* _OBJECTIF ÉNONCÉ_
Recopiez mot pour mot, s'il vous plaît, le passage de l'extrait cité ci-dessous qui va de « Aux termes de » jusqu'à « 7 février 2000. » inclus.

* _EXTRAIT CITÉ_

-=-=-

Xooloo / Sully Group

responsabilité

FAITS ET PROCEDURE

Le 4 janvier 2000, un contrat intitulé « Assistance à maître d’ouvrage dans le cadre de la création d’un portail jeunesse » a été signé par les sociétés Xooloo et Sully Group puis, par contrat du 7 février 2000, intitulé « Portail Jeunesse V1 », la société Xooloo a confié à la société Sully Group la réalisation d’un portail de divertissement pour enfants sur la base d’une proposition du 1er février précédent annexée au contrat. Le procès-verbal de réception définitive a été signé le 6 juin 2001 par Monsieur R., directeur technique de la société Xooloo. Par décision du 7 octobre 2002, le tribunal de commerce de Paris a ouvert une procédure simplifiée de redressement judiciaire à l’encontre de la société Xooloo et, le 8 mars 2004, le juge-commissaire a constaté l’admission des créances de la société Sully Group. Par jugement du 24 mai 2004, ce tribunal a arrêté le plan de continuation de la société Xooloo sur une durée de dix ans, ce plan prévoyant le règlement de la créance de la société Sully Group d’un montant de 68 880,08 € en 9 annuités et pour la première le 24 mai 2005. La SCP Holding, actionnaire de la société Xooloo ayant contesté l’admission de la créance de la société Sully Group par requête du 24 mai 2006, le juge-commissaire a déclaré cette requête recevable mais mal fondée. La cour d’appel de Paris a infirmé l’ordonnance du juge commissaire et a déclaré irrecevable à agir la SCP Holding par arrêt du 4 octobre 2007.

C’est dans ces conditions que la société Xooloo, estimant que la société Sully Group n’avait pas mené à bien la mission qui lui avait été confiée, l’a assignée devant le tribunal de commerce de Paris par acte du 21 mars 2008 aux fins de voir prononcer la résolution judiciaire des deux contrats signés les 4 janvier et 7 février 2000 et en payement de différentes sommes.

Par jugement du 30 septembre 2009, le tribunal a dit que l’admission de la créance de 68 880,08 € de la société Sully Group avait acquis autorité de la chose jugée et a condamné la société Xooloo à payer à celle-ci la somme de 19 286,41 € avec capitalisation des intérêts à compter de la dernière échéance outre une indemnité de 5000 € au titre des frais irrépétibles, le tout assorti de l’exécution provisoire.

Aux termes de ses dernières conclusions du 27 mai 2010, la société Xooloo, appelante, demande à la cour d’infirmer le jugement entrepris, de prononcer la résolution judiciaire des deux contrats précités et de condamner la société Sully Group à lui payer la somme totale de 323 853,93 €, celle de 50 000 € à titre de dommages-intérêts pour manquements à ses obligations de maître d’ouvrage, celle de 200 000 € pour les gains manqués du fait des manœuvres dolosives exercées au jour de la signature du PV de réception et celle de 20 000 € en application de l’article 700 du code de procédure civile. Elle demande à la cour en page 21 de ses conclusions de prononcer la nullité pour dol du contrat du 7 février 2000.

-=-=-

* _DONNÉES FOURNIES_
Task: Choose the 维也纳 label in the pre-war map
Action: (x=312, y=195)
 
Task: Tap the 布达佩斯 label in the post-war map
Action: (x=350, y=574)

-=-=-

* _RÉPONSE COMPLÈTE_
Aux termes de ses dernières conclusions du 27 mai 2010, la société Xooloo, appelante, demande à la cour d’infirmer le jugement entrepris, de prononcer la résolution judiciaire des deux contrats précités et de condamner la société Sully Group à lui payer la somme totale de 323 853,93 €, celle de 50 000 € à titre de dommages-intérêts pour manquements à ses obligations de maître d’ouvrage, celle de 200 000 € pour les gains manqués du fait des manœuvres dolosives exercées au jour de la signature du PV de réception et celle de 20 000 € en application de l’article 700 du code de procédure civile. Elle demande à la cour en page 21 de ses conclusions de prononcer la nullité pour dol du contrat du 7 février 2000.